Le retour en grâce de l'investissement value en 2026 doit davantage aux fabricants de puces portés par le boom de l'IA qu'à une véritable rotation vers les valeurs décotées.
L'ETF iShares MSCI USA Value Factor, code VLUE, a enregistré un rendement de 43 % depuis le début de l'année — soit quatre fois la progression du S&P 500. Mais la surperformance de ce fonds de 10 milliards de dollars est en grande partie accidentelle : le fabricant de puces Micron Technology représentait près d'un quart du portefeuille à la mi-année, porté par le développement des infrastructures liées à l'IA plutôt que par une quelconque réévaluation value.
« La thèse classique de l'investissement value repose sur la réévaluation d'actions délaissées aux multiples faibles », explique Tobias Carlisle, fondateur d'Acquirers Funds, qui sélectionne ses titres sur la base de recherches fondamentales. Si les bénéfices d'une valeur cyclique comme Micron, immense bénéficiaire de la construction autour de l'IA, explosent, celle-ci paraît temporairement très bon marché. Les cribles quantitatifs l'incluent sur la base d'une formule, renforçant ainsi des fonds concentrés comme VLUE « presque par accident », ajoute-t-il.
Ce phénomène ne se limite pas aux fonds value spécialisés. L'ETF Value de Vanguard, qui suit un indice value CRSP, a progressé de 16 % depuis le début de l'année, soutenu par ses dix principales positions que sont Micron, Intel et Cisco Systems. Même les indices des marchés émergents ont été remodelés par le boom des semi-conducteurs. Taiwan Semiconductor Manufacturing, Samsung Electronics et SK Hynix représentaient à eux seuls plus de 30 % de l'indice de référence MSCI Emerging Markets à la mi-année. La Corée du Sud et Taïwan, prospères et modernes, constituent désormais la moitié de cet indice de référence, tandis que des nations en développement plus peuplées comme l'Inde, la Chine, le Brésil et le Mexique sont toutes en retrait.

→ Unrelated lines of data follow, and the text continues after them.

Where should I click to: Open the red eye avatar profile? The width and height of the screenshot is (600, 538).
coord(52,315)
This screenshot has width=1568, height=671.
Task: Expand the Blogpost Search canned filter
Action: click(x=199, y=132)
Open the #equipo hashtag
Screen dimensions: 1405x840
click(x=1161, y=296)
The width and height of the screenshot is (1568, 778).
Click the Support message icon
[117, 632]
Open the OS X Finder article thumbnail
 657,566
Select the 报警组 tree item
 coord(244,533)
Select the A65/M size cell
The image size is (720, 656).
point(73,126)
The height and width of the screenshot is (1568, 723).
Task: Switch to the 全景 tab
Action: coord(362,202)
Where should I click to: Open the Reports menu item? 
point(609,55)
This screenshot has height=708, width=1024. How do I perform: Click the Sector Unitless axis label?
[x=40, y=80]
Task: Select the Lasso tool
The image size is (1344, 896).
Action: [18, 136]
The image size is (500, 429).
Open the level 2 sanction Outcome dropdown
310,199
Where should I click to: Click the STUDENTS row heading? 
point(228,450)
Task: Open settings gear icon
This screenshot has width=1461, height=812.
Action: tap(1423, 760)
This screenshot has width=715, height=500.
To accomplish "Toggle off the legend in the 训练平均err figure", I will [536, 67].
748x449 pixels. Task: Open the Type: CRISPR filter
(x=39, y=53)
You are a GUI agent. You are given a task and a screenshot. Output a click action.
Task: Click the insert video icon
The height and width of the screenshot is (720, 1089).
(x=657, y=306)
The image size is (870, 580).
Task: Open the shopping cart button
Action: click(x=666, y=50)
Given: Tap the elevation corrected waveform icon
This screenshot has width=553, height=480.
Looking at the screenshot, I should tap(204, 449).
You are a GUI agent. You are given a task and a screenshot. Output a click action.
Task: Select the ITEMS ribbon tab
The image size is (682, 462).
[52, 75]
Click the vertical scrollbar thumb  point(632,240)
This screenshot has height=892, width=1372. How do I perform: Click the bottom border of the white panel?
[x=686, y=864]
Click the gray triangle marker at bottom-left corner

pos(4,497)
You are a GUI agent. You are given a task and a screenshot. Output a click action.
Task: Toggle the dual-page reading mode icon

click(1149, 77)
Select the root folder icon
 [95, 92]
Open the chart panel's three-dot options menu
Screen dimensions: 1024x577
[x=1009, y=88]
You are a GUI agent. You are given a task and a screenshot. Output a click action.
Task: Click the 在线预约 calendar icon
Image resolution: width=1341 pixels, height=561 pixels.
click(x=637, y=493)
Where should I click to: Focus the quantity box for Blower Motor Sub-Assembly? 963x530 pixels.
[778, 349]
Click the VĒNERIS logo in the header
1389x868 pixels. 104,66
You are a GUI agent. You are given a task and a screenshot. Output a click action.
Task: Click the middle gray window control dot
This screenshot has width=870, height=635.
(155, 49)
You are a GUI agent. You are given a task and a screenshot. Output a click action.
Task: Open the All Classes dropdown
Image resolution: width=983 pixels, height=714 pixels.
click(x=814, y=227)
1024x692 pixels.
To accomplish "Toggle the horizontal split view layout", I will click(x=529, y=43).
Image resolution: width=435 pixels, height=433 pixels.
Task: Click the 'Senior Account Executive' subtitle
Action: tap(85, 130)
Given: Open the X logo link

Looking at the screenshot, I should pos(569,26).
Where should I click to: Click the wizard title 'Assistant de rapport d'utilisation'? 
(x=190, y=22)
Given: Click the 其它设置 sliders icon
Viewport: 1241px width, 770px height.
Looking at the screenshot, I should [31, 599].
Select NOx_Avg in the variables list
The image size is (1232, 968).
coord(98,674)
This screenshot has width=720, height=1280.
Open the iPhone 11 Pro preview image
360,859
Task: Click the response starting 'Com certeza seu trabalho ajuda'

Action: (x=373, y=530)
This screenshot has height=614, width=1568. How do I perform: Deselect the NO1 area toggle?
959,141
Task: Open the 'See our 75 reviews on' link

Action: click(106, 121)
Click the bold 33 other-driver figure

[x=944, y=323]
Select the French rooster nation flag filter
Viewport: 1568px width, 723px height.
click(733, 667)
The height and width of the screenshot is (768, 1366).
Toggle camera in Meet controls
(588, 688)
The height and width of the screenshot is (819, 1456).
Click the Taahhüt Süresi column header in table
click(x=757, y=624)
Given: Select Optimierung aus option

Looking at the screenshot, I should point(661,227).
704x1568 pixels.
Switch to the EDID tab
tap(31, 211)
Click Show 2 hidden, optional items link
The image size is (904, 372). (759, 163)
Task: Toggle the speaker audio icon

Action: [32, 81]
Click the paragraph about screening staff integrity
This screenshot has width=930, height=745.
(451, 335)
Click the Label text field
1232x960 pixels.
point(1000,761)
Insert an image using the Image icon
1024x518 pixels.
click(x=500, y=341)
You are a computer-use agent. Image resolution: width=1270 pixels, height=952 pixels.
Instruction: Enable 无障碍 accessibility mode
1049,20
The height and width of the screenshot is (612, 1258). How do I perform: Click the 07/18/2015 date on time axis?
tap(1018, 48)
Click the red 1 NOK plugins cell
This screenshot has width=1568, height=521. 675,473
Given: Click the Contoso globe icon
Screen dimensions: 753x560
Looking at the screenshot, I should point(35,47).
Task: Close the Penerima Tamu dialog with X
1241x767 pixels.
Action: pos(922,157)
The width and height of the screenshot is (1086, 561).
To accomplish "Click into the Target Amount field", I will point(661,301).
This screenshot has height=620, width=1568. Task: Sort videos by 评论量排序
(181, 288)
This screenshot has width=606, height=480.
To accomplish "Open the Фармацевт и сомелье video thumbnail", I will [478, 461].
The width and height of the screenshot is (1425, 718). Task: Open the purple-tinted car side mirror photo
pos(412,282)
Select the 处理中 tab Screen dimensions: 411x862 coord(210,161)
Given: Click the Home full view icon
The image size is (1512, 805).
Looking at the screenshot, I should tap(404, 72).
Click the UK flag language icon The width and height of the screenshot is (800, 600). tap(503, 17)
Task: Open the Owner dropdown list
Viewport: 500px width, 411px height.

Cette distorsion met en évidence une tension croissante au sein de l'investissement passif : les définitions indicielles de « value » et de « croissance » reposent sur des indicateurs rétrospectifs qui peuvent produire des résultats contre-intuitifs lorsque les bénéfices cycliques augmentent brutalement. Une action comme Micron, dont les bénéfices ont explosé grâce à la demande de puces mémoire tirée par l'IA, apparaît comme peu chère sur la base des multiples historiques, même si son cours atteint des records. Elle intègre donc les indices value par la formule, non par la philosophie.
Le S&P 500 a gagné environ 11 % depuis le début de l'année, sa meilleure performance trimestrielle en six ans ayant eu lieu au deuxième trimestre, alors que les marchés anticipaient de plus en plus une rupture de croissance tirée par l'IA. Le rendement du Trésor américain à 10 ans s'établissait à 4,48 % la semaine dernière, tandis que le Nasdaq 100, à forte composante technologique, a été le principal vecteur d'exposition à l'IA, SpaceX ayant rejoint l'indice cette semaine.
La part des valeurs technologiques dans le marché actions américain est montée à 37,5 % au 31 mai, dépassant les niveaux observés lors de la bulle internet de la fin des années 1990, selon les données de Morningstar. Ce risque de concentration a poussé certains investisseurs à se tourner vers les fonds value et émergents comme pari de diversification — pour découvrir que ces fonds reflètent de plus en plus les mêmes dynamiques liées à l'IA qu'ils cherchaient à fuir.
Pour les investisseurs ayant choisi des fonds value ou émergents parce qu'ils étaient à la traîne des grandes valeurs de croissance américaines ces dernières années, les gains sont réels. Mais la composition de ces fonds mérite un examen attentif. Le rendement de 43 % du VLUE est porté par un seul titre cyclique du secteur des semi-conducteurs, et non par une large rotation vers des actions bon marché. De même, la performance 2026 de l'indice MSCI Emerging Markets est dominée par trois fabricants de puces asiatiques, et non par la reprise généralisée des pays en développement que de nombreux investisseurs souhaitaient probablement capturer.
« Des gains sont des gains », écrit Jakab. Mais « la chance est une stratégie d'investissement incohérente. » Les investisseurs devraient peut-être vérifier si leur exposition aux valeurs value ou émergentes reflète bien la thèse qu'ils avaient en tête — ou simplement le sous-produit accidentel d'un boom de l'IA qui a remodelé tous les recoins de l'univers indiciel.
Cet article est fourni à titre informatif uniquement et ne constitue pas un conseil en investissement.